#### [EXTRACT PROVIDED]
= Beginning of Section =
Fold-Grammars : GAP Components
BiBiServ

Description of the Bellman's GAP Repository: Fold-Grammars

Bellman's GAP is a domain specific language and compiler for dynamic programming over sequence data. It's name is derived from "Bellman's Principle of Optimality, Grammars, Algebras, and Products". A Bellman's GAP repository is an archive of re-usable modules. Repositories are provided for code sharing. If you have modules to share, write to Stefan Janssen sjanssen@techfak.uni-bielefeld.de

A typical program in Bellman's GAP contains four elements:

  1. a signature, defining functions available in grammars which must be implemented in algebras,
  2. one or more algebras, evaluating a candidate from the search space and applying the objective function,
  3. one or more grammars, defining a search space of solution candidates
  4. one or more executable program instances, combining a grammar with a product of algebras.

Naming conventions

Although GAP-L (Bellman's GAP language) allows arbitrary names, i.e. they must match the regular expression [A-Z_a-z][A-Z_a-z0-9]*, for signatures, algebras and grammars, we restrict ourselves for a better reading to the following naming convention:
  • signature names start with the prefix "sig_"
= End of Section =
#### [WHAT TO DO]
Name each element that the Fold-Grammars description says a typical Bellman's GAP program contains.

#### [RECORD EXCERPTS]
= Beginning of Section =
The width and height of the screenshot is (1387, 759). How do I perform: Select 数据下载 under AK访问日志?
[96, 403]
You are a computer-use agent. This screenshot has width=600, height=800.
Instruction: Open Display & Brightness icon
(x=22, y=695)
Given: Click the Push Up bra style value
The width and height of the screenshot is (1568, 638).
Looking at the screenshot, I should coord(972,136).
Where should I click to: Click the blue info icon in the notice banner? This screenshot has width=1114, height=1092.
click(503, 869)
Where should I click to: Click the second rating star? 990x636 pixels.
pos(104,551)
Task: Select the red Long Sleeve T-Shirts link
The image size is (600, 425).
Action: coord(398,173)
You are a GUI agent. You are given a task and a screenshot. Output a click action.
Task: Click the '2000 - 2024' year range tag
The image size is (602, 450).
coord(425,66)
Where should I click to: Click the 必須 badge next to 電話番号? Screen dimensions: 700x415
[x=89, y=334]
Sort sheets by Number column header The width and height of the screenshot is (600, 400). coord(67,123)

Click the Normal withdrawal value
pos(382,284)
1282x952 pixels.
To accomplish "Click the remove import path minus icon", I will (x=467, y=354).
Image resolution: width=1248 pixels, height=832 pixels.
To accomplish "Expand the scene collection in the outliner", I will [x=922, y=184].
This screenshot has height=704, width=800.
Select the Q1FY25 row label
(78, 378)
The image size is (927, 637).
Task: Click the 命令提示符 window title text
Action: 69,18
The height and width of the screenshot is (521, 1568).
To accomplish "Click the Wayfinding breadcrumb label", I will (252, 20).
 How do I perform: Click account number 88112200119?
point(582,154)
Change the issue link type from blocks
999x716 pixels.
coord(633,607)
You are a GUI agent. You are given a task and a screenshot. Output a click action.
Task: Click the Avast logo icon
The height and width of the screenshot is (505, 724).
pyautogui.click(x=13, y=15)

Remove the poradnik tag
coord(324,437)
= End of Section =
#### [RESPONSE AREA]
- a signature
- one or more algebras
- one or more grammars
- one or more executable program instances